Showing their hand has never ended well for Turkish sovereigns—siding with Germany during World War I dealt the deathblow to the Ottoman Empire, for instance—which lends some context to President Recep Tayyip Erdogan’s slow pivot east. But while it’s easy to dismiss this shift as a passing feature of Ankara’s current leadership, animus toward an American-led world order is growing among Turkish people of all political persuasions and should be cause for concern in Washington.
This trend is an important one but hard to pick up on from outside Turkey, particularly as Erdogan dominates in Western media headlines about the country. It’s hard to overstate the value in talking to people daily to get a sense of what drives their leadership.

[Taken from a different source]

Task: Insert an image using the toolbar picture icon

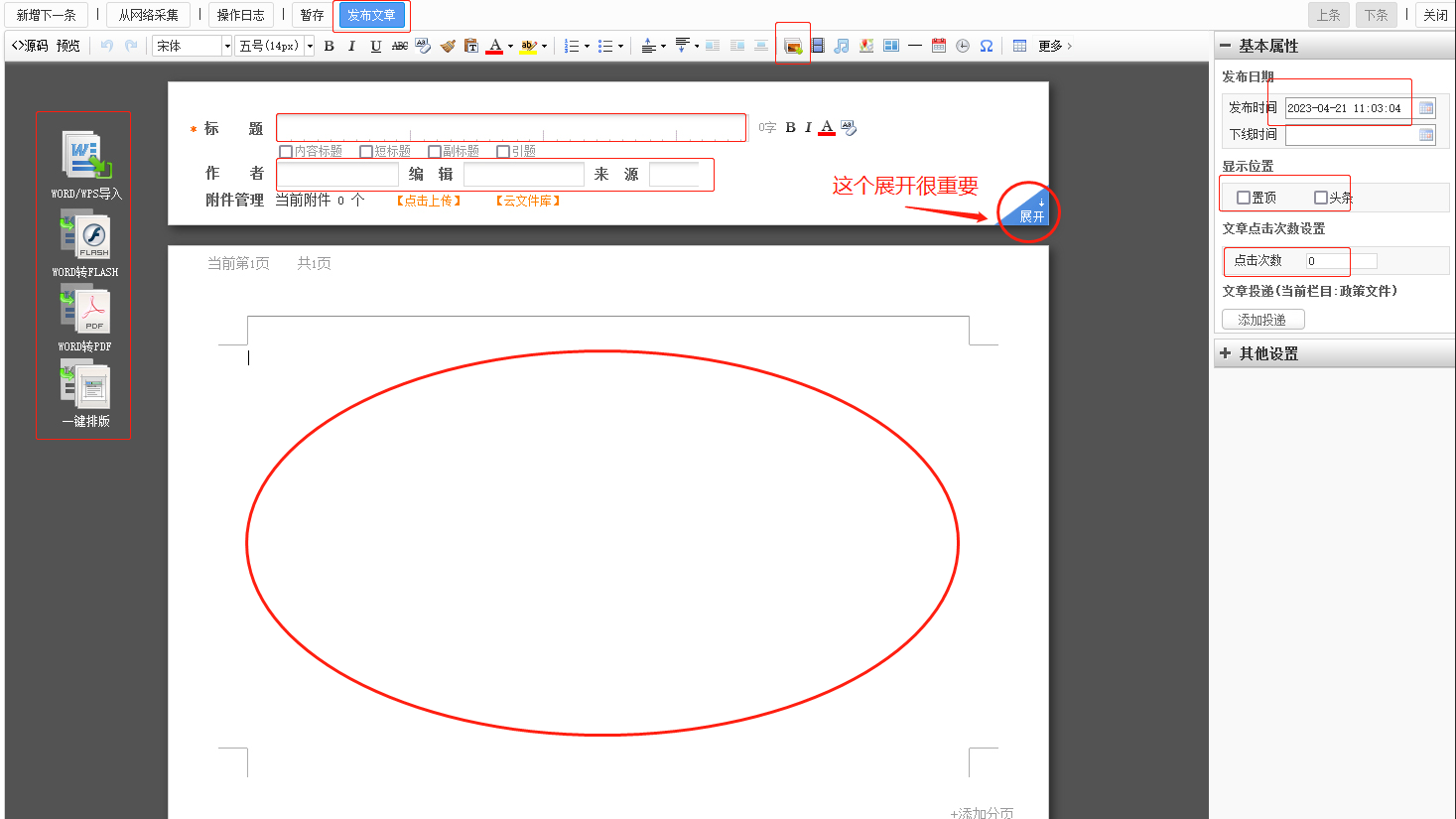Action: [792, 46]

Speaking of foreign policy reporting, John D. Wright and Kelly.Lutz8 asked whether I always envisioned a career in journalism and how studying history and global security in college prepared me for my current role.

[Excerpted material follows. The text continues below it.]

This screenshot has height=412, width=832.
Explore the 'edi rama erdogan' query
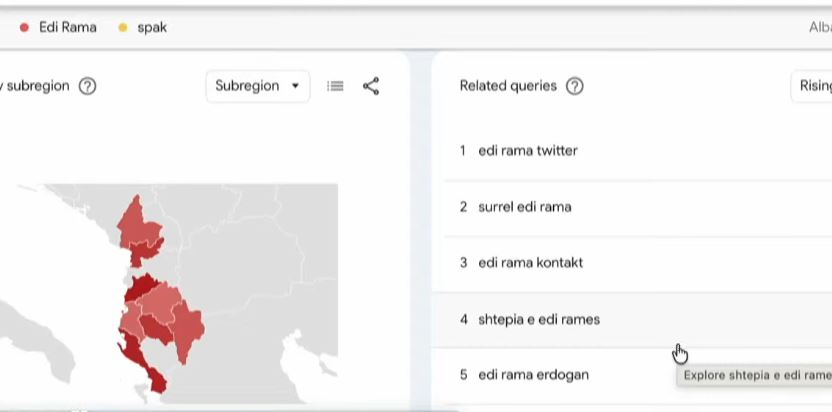point(533,375)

For most of college I saw foreign policy and journalism as distinct interests. I became involved in the latter as one of the few (openly) conservative students in my circles at UVA, taking to the opinion section of my student newspaper first year largely in reaction to a left-leaning campus culture. (Even then I was an avid reader of Jonah and David, who were two of my favorite voices in conservatism at a time when I felt increasingly isolated from the movement itself.)
I didn’t seriously consider pursuing journalism as a career until a few years later. I focused on Soviet-era Russia in the history department and the Middle East in my global security program, but envisioned myself going into academia. I didn’t know at the time how useful these concentrations would be in my future reporting.
Writing my fourth-year thesis on Iranian responses to the U.S. killing of Quds Force Commander Qassem Suleimani in January 2020 gave me my first taste of covering a topic of immediate importance. It also offered a welcome break from the slow pace, archival research I’d grown accustomed to throughout college. For the first time I realized that journalism (not academia), and reporting (not opinion), were my perfect fit.
My time at The Dispatch has affirmed this realization. With the mentorship of the most talented folks in the industry and support from our readers, I’ve had the opportunity to apply my interests to reporting on important global issues and for that, I am so grateful.